Mexico opened the market for the export of meat and combined meat products (beef and pork), food preparations with meat pieces (pork and beef) and pork lard to the United States of America.

Mexico also opened the following markets: honey to the State of Kuwait; food preparation with meat content, as well as the inclusion of the use of imported raw material for the export of pork products to the Republic of Chile; bovine meat and meat products to Taiwan; imported pork pellets and bovine tallow (industrial use) to the Republic of Guatemala; and imported butterfat and apiculture products to the Republic of Costa Rica.

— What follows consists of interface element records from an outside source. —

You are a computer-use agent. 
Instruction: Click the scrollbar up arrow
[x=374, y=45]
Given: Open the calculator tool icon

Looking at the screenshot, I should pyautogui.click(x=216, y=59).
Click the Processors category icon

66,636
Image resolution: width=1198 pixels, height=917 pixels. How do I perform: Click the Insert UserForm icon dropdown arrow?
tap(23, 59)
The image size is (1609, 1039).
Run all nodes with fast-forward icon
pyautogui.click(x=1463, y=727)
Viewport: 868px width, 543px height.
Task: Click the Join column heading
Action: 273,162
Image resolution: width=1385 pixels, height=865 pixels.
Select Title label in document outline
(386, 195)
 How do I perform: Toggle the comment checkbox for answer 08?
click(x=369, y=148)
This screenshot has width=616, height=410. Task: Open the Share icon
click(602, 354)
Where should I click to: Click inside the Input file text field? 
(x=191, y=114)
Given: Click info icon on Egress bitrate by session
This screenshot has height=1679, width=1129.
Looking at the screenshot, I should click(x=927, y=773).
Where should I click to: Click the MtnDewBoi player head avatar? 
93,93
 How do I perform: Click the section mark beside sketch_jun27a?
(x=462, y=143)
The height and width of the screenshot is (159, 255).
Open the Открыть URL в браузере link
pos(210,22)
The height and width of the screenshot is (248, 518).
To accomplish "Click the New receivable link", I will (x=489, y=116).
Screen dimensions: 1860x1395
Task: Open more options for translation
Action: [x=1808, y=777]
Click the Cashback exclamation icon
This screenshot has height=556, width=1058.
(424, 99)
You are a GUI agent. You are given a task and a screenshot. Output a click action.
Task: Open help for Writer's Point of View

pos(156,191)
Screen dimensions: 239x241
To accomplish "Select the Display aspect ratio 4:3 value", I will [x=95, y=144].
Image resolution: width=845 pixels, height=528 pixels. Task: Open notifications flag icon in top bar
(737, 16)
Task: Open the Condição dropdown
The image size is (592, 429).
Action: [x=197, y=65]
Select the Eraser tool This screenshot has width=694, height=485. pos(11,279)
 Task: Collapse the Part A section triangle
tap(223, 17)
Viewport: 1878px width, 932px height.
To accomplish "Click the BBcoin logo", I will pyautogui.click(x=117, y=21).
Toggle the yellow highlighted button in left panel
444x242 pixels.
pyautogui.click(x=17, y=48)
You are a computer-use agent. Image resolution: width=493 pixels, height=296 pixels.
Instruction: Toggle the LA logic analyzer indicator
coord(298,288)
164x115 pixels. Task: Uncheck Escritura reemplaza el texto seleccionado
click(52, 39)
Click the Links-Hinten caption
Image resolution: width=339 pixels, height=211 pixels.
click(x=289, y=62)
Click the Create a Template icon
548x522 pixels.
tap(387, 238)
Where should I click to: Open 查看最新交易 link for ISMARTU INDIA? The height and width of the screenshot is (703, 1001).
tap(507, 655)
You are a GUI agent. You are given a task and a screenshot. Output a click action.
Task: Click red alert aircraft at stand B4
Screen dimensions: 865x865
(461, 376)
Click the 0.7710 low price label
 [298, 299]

In the case of live animals, another opening corresponded to various wildlife specimens (birds, felines, new world porcupine, eretizontids), sloths, bears (Ursidae) and anteaters (mimercophagidae) to the Republic of India.

In addition, according to the Secretariat of Agriculture, the Mexican government discharged 14 generic combinations and updated requirements for 29 livestock commodities.

Food preparations and livestock sector

From September 1, 2021 to June 30, 2022, Mexico exported to the United States a total of 718,025 head of cattle for fattening purposes (590,512 males and 127,513 females) from the states of Chihuahua, Sonora, Durango, Coahuila, Tamaulipas, Nuevo León, Veracruz and Campeche, which met the animal health requirements of the U.S. health authorities, generating an estimated 11,644 million pesos.

Likewise, the Republic of Cuba, through its National Center for Animal Health (CENASA), renewed the authorization of a company to export balanced feed for animal consumption (aquaculture) to that country and granted a new company the authorization to export the aforementioned goods, favoring the marketing of more than 6,400 tons of feed for consumption by aquaculture species.

With regard to imports, Mexico continued to monitor and follow up on cases of health emergencies for highly pathogenic avian influenza (AI) and African swine fever in European Union countries, as well as AI in Canada and the United States to modify the animal health requirements for entry into Mexico or prohibit the import of goods considered to be of high animal health risk.

Mexico continues to communicate with the various authorities of Central American countries to move forward with negotiations on the importation into Mexico of cattle for terminal fattening and immediate slaughter.